Problem statement: Transcribe the lines below word for word, starting at the line with "The height and width of the screenshot is (264, 341)." and ending at the line with "The width and height of the screenshot is (750, 1006).", both of those lines included.

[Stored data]
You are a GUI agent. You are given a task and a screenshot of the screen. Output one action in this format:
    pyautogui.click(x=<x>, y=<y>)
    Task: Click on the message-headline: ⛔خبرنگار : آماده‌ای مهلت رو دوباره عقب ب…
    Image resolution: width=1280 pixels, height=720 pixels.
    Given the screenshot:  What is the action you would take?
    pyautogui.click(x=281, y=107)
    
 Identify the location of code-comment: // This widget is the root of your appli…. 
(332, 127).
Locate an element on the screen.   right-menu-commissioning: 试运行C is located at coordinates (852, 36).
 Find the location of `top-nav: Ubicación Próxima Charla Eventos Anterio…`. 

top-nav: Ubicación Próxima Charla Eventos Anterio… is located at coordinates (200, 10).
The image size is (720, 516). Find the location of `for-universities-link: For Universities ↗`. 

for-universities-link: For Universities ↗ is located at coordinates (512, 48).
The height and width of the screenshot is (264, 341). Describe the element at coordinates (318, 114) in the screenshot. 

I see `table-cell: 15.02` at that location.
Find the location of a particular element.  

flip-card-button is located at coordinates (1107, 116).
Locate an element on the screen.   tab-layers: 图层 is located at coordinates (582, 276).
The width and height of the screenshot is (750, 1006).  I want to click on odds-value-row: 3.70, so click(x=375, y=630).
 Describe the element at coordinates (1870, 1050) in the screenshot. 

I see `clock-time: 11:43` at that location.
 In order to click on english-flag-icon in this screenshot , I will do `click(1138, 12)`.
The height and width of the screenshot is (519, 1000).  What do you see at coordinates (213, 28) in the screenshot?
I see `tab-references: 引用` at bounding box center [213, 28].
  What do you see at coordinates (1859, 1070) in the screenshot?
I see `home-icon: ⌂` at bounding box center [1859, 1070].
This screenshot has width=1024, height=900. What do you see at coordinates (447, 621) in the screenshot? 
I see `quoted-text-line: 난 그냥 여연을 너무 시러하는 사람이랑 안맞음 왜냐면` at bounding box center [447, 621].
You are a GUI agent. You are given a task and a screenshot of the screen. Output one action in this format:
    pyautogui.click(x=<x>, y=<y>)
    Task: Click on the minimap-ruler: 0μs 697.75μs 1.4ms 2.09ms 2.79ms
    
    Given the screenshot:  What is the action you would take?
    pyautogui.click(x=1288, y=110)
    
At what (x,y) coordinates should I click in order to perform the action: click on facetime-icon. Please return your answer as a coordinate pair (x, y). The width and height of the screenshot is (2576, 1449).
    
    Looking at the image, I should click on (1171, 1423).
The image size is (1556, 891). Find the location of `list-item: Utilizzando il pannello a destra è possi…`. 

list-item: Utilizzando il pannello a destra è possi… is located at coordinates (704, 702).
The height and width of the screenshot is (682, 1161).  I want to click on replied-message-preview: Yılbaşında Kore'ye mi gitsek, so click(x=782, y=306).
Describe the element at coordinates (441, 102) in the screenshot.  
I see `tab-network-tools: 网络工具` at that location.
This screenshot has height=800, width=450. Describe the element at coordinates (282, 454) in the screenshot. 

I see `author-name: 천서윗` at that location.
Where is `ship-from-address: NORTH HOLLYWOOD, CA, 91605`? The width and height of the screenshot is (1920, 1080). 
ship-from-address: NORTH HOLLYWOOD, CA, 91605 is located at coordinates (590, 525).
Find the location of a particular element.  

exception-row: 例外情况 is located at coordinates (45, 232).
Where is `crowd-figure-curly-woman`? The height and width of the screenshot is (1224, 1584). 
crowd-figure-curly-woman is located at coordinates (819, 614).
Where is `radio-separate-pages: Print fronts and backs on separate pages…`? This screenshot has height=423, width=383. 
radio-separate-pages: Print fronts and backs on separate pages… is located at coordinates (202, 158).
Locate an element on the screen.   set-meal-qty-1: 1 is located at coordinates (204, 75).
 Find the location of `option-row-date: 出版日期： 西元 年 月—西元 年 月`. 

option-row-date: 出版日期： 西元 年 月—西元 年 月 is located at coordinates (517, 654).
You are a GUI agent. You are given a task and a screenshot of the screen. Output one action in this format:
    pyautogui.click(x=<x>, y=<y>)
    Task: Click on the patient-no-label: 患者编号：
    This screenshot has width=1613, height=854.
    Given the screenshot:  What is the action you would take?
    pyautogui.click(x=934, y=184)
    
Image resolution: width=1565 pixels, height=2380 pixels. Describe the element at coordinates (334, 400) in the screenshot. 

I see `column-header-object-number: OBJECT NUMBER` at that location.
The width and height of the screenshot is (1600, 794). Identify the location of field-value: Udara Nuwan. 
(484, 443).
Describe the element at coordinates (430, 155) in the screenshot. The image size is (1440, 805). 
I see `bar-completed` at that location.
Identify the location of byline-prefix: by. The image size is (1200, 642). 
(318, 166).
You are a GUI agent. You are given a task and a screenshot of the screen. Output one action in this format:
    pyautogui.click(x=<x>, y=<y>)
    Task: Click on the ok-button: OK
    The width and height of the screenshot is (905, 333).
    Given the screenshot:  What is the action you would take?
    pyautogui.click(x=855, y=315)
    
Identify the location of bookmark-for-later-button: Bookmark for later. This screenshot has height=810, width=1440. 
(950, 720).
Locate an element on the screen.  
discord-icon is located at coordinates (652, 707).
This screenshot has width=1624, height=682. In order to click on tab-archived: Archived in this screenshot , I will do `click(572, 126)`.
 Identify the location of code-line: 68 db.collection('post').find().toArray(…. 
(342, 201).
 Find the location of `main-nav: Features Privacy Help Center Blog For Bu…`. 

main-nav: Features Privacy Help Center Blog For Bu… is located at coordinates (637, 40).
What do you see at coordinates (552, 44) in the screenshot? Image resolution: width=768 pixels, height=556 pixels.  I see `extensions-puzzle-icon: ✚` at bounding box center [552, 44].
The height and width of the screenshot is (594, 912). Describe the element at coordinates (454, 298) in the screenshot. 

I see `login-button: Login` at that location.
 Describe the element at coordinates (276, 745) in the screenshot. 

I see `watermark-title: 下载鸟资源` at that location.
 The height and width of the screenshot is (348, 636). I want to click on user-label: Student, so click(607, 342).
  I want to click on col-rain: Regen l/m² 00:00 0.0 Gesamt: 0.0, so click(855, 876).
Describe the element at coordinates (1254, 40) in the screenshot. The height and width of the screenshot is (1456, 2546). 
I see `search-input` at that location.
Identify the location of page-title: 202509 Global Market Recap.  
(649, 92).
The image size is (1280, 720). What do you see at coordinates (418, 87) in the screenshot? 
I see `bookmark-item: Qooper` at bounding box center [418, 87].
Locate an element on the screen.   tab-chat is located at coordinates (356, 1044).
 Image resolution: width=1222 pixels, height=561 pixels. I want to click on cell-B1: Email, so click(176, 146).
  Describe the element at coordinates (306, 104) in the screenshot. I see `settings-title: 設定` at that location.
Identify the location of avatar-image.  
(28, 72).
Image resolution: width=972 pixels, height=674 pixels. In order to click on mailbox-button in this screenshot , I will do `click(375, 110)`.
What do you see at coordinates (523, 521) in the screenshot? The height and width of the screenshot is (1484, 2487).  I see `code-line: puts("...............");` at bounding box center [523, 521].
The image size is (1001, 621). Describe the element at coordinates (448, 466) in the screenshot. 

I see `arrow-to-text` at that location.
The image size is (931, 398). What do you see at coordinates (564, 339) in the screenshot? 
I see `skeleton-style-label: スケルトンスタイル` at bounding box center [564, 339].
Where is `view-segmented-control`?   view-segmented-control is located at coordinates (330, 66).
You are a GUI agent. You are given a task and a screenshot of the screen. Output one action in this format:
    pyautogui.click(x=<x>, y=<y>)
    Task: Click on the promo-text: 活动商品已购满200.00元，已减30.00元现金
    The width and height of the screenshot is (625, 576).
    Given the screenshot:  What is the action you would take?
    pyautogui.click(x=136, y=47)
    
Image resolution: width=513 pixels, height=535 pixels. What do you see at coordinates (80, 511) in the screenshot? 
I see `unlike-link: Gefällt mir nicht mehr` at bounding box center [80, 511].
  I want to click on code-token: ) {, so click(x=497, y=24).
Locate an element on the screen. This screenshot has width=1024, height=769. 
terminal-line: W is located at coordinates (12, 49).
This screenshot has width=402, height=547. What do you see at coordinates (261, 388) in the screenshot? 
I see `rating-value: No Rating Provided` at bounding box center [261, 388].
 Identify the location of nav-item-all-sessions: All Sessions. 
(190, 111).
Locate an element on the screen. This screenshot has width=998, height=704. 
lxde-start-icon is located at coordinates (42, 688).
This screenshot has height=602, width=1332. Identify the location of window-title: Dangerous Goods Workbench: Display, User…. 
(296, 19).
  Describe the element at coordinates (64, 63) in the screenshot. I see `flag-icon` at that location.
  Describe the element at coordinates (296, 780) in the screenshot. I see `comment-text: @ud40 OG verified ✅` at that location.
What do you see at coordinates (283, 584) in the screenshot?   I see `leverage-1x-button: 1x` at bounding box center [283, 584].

The answer:
The height and width of the screenshot is (264, 341). Describe the element at coordinates (318, 114) in the screenshot. 

I see `table-cell: 15.02` at that location.
Find the location of a particular element.  

flip-card-button is located at coordinates (1107, 116).
Locate an element on the screen.   tab-layers: 图层 is located at coordinates (582, 276).
The width and height of the screenshot is (750, 1006).  I want to click on odds-value-row: 3.70, so click(x=375, y=630).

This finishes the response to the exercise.